In the run up to PSTA's decision, St. Pete Beach commissioners lamented that all they could do to address the homeless riders was to "make their lives miserable." Last month, Pinellas County Sheriff Bob Gualtieri told PSTA’s board that homeless people utilizing free SunRunner fares were coming to the beach and “accosting” residents.
He called what’s happening, “social crime related to a chronic homeless population,” costing his department $10,000 weekly for additional patrols.
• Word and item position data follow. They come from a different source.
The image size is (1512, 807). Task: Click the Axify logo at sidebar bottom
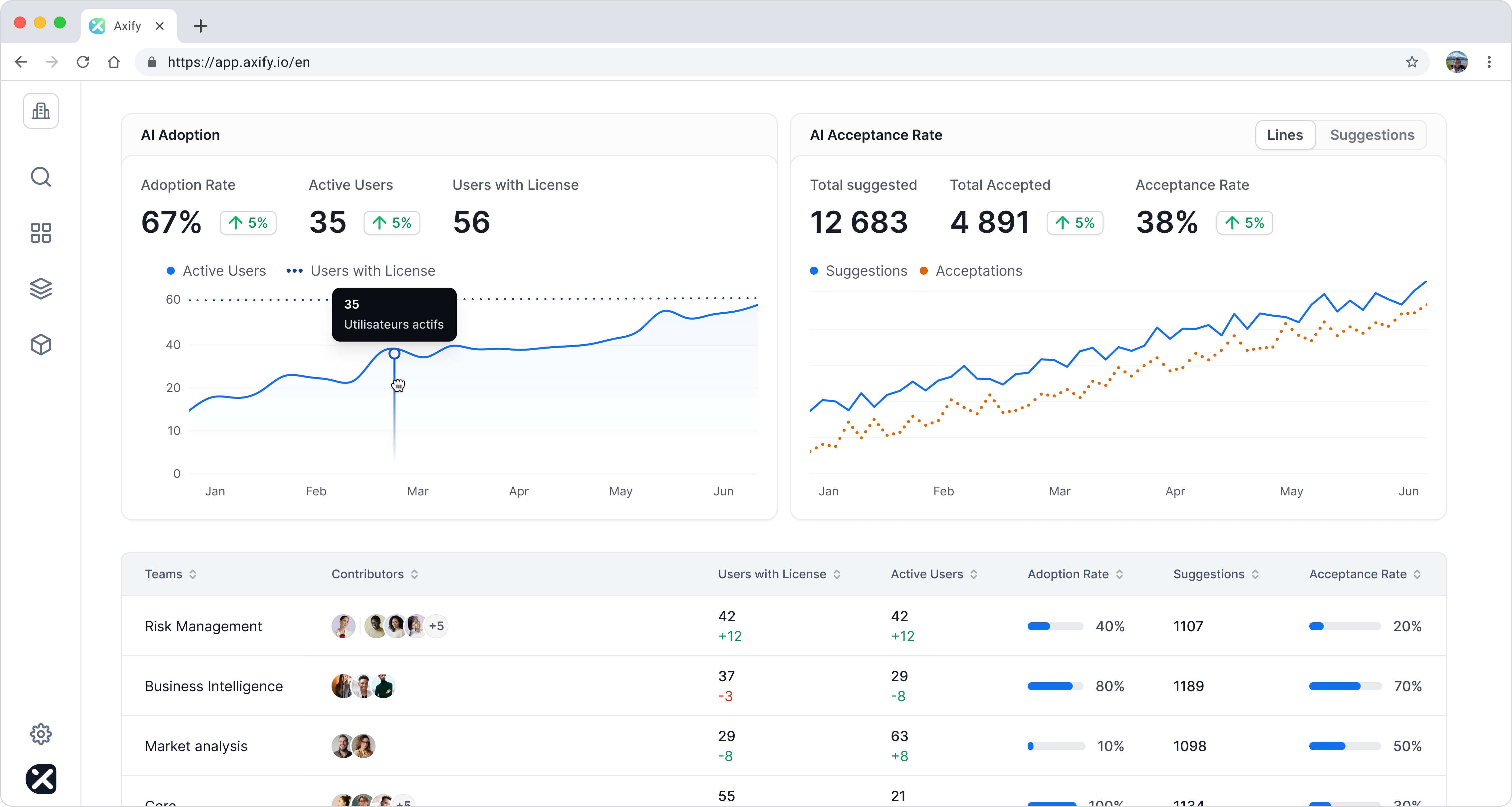tap(41, 779)
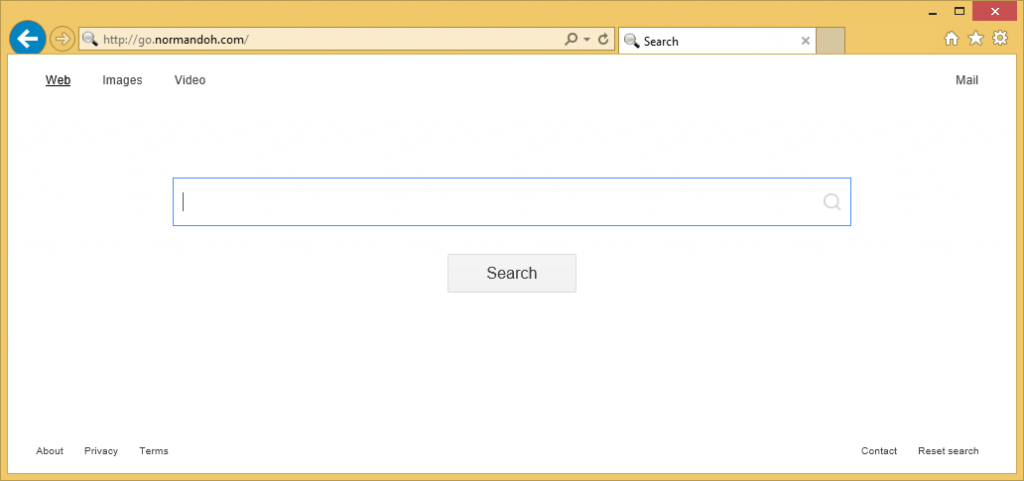Click the magnifier icon inside search box
The height and width of the screenshot is (481, 1024).
tap(832, 202)
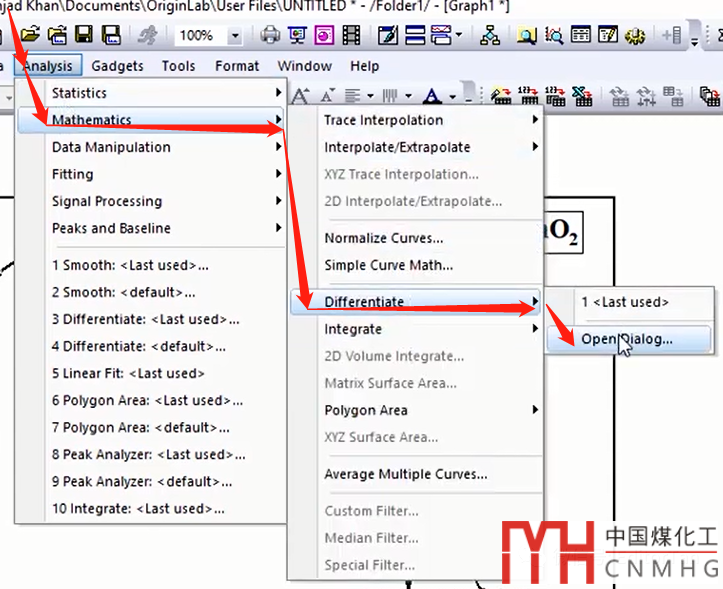
Task: Select font color A swatch
Action: [x=432, y=96]
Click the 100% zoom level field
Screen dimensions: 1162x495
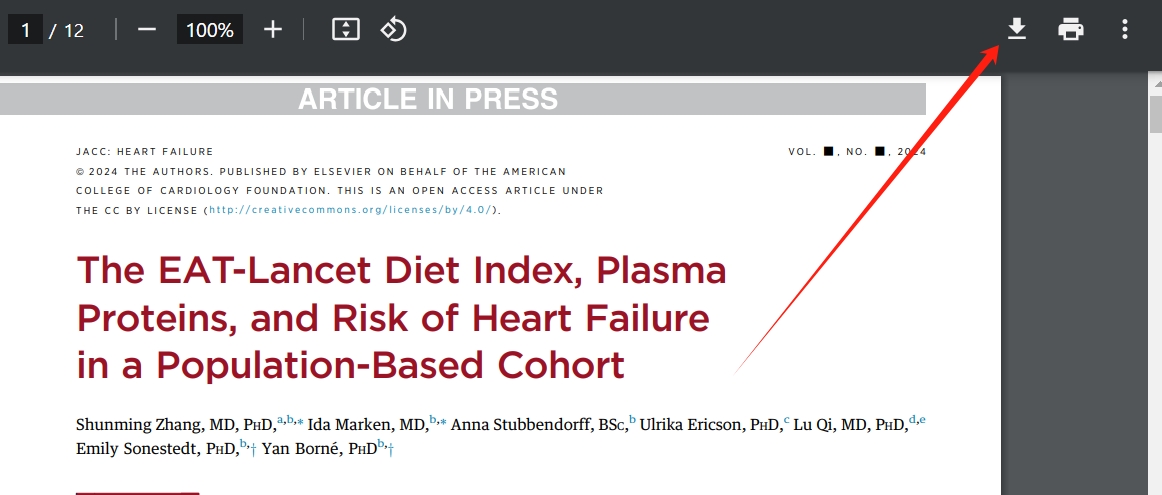pyautogui.click(x=209, y=29)
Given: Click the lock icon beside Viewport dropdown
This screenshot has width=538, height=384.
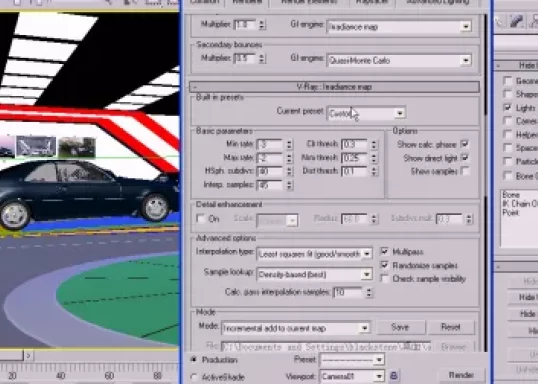Looking at the screenshot, I should (x=394, y=376).
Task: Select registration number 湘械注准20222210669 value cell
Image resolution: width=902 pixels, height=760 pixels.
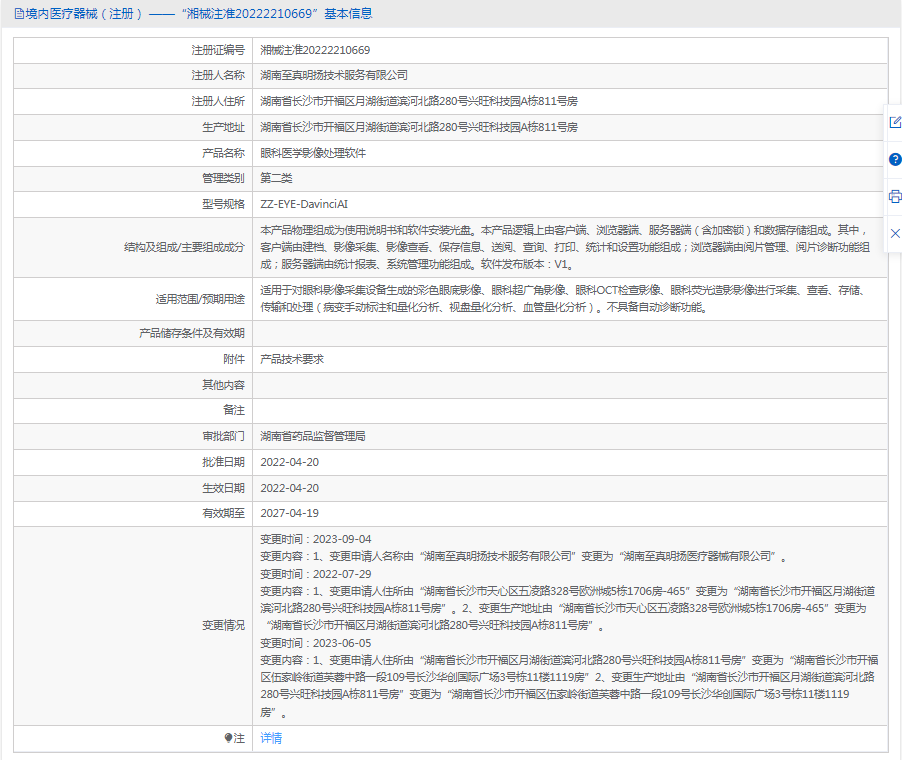Action: pos(315,50)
In response, PSTA’s board approved $2.25 fares across the SunRunner route beginning Oct. 1, a month ahead of schedule.
But Flowers told the groups that the meeting was not a discussion about fares. “This is to talk about services to persons who are unhoused or homeless,” she added.
Allendale Methodist Pastor Andy Oliver and others voiced concerns that Silver’s question itself was potentially discriminatory. He cited HUD’s definition of chronic homelessness as someone with a disabling condition and thus considered a protected class.
“If all it took to stop people from sleeping on our beaches, our streets, our sidewalks, our parks, was to simply criminalize it, St. Pete Beach and St. Petersburg could say they ended homelessness,” Oliver said at the meeting. “But they haven’t…You can no more ban people from sleeping than you can from breathing.”
Dr. Kanika Tomalin, CEO for Foundation for a Healthy St. Pete and former St. Pete deputy mayor, said she worried about how Silver’s question framed the conversation.
“There's quite a distinction between working to identify resources to help our houseless neighbors and optimizing those resources that exist,” Tomalin said at the meeting. “That is very different than mitigating the perceived impact those houseless neighbors might be having on residents and recreation.”
Flowers said she didn’t ask anyone to send questions before the meeting.
“Those questions were meant to try and get the juices flowing,” Silver said at the meeting.
PSTA has not yet responded to inquiries about Silvers’ questions.
“I find it rather concerning that we’ve focused on the beaches in this conversation,” Dr. Monika Alesnic, CEO of the Homeless Leadership Alliance, said at the meeting. “I think we need to face the bigger issues with our unhoused citizens.”
According to Alesnic, Pinellas County has the second highest population of unhoused veterans in the country. In HUD’s 2022 “Point In Time” or PIT count, Florida accounted for 7% or 2,279 of veterans experiencing homelessness nationwide. “That really bothers me, it should bother everyone in this room,” Alesnic added.
The problem, says Alesnic, is housing; there isn’t enough and what’s available isn’t affordable. Right now, Alesnic says she has 130 families on a shelter waitlist.
Joan Andrade is with Personal Enrichment for Mental Health Services or PEMHS, a facility where Baker Acted folks are taken for treatment. She concurred with Alesnic that most shelters have waitlists, adding that many chronic homeless have compounding factors, like criminal records, preventing them from being placed somewhere.
“I don't know how we can keep people from sleeping on the beach or in public areas,” Andrade said at the meeting. “There's just no place for them to go.”